Import AI 229: Apple builds a Hypersim dataset; ways to attack ML; Google censors its research

by Jack Clark

Apple builds Hypersim, a dataset to help it understand your house:
…High-resolution synthetic scenes = fuel for machine learning algorithms…
Apple has built Hypersim, a dataset of high-resolution synthetic scenes with per-pixel labels. Hypersim consists of 77,400 images spread across 461 distinct indoor scenes; Apple bought the synthetic scenes from artists, then built a rendering pipeline to help it generate lots of detailed, thoroughly labeled images of the different scenes, including per-pixel data to help with tasks like segmentation.

How much does a dataset like this cost? The authors put the cost of this dataset in perspective by comparing it to the cost to train Megatron-LM, an 8 billion parameter model from NVIDIA.
Hypersim dataset:$57k – $6k for purchasing the scenes, and $51k to render the images, using 231 vCPU years (2.4 years of wall-clock time on a large compute node).
Megatron-LM:$103k using publicly available servers.

Why this is useful: Datasets like this “could enable progress on a wide range of computer vision problems where obtaining realworld ground truth is difficult or impossible,” Apple writes. “In particular, our dataset is well-suited for geometric learning problems that require 3D supervision, multi-task learning problems, and inverse rendering problems”.
Read more: Hypersim: A Photorealistic Synthetic Dataset for Holistic Indoor Scene Understanding (arXiv).
Get the code to generate the dataset:ML Hypersim Dataset (Apple, GitHub).
Via David Ha (Twitter).

###################################################

MIRI’s had some negative research results (and that’s okay):
…AI safety group gives research update…
MIRI, an AI safety research organization, has spent a few years working on some research that hasn’t worked well, according to the organization.
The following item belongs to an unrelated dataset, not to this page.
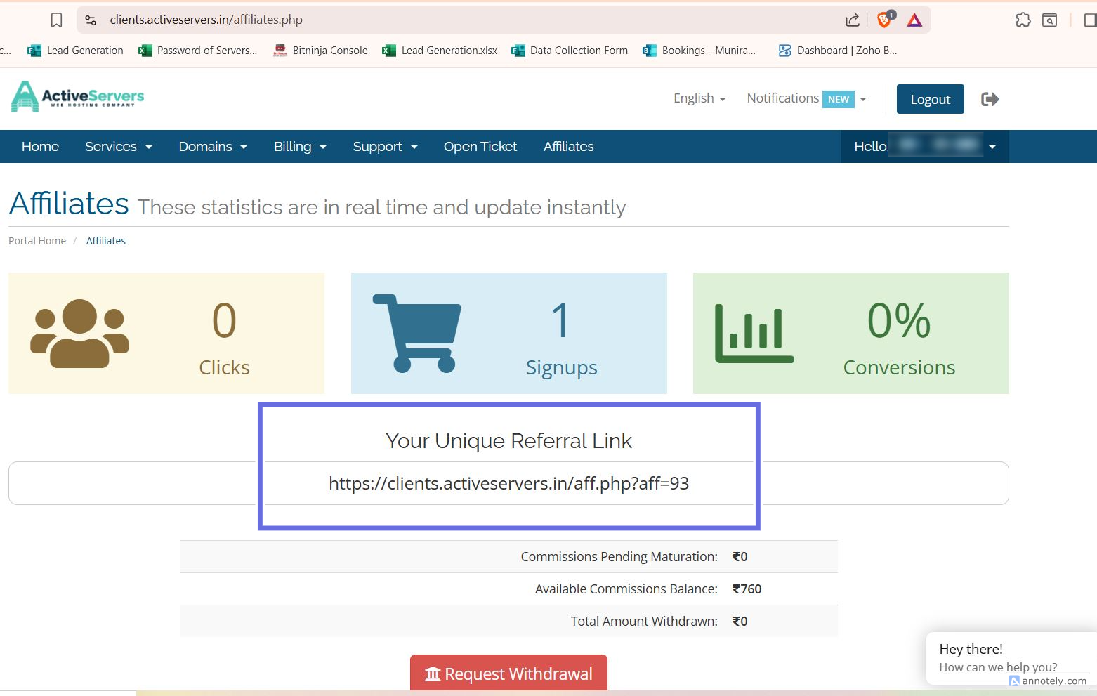Open the Notifications dropdown
The height and width of the screenshot is (696, 1097).
click(806, 98)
In a 2020 update post, the group said “2020 saw limited progress in the research MIRI’s leadership had previously been most excited about”. As a consequence, “MIRI’s research leadership is shifting much of their focus towards searching for more promising paths”. The company said it projects to have spent around $7 million in 2020, and estimates around $7 million again in 2021.

Why this matters: MIRI decided in 2018 that its future research results would be “nondisclosed-by-default” (Import AI 122). That’s a decision that inspired some strong feelings among advocates for open publication, but I think it’s a credit to the organization to update the world that some of these opaque research projects haven’t panned out. A signal is better than no signal at all, and I’m excited to see MIRI continue to experiment in different forms of high-impact research disclosure (and non-disclosure). Plus, we should always celebrate organizations owning their own ‘negative results’ – though perhaps now MIRI thinks these approaches won’t work, it could publish them and save other researchers the trouble of replicating blind-alley projects.
    Read more: 2020 Updates and Strategy (MIRI blog).

###################################################

Google’s PR, policy, and legal teams censor its research:
…Suspicious about the oh-so-positive narratives in corporate papers? You should be!…
Google’s PR, policy, and legal teams have been editing AI research papers to give them a more positive slant, reduce focus on Google’s products, and generally minimize discussion of the potential drawbacks of technology, according to reporting from Reuters.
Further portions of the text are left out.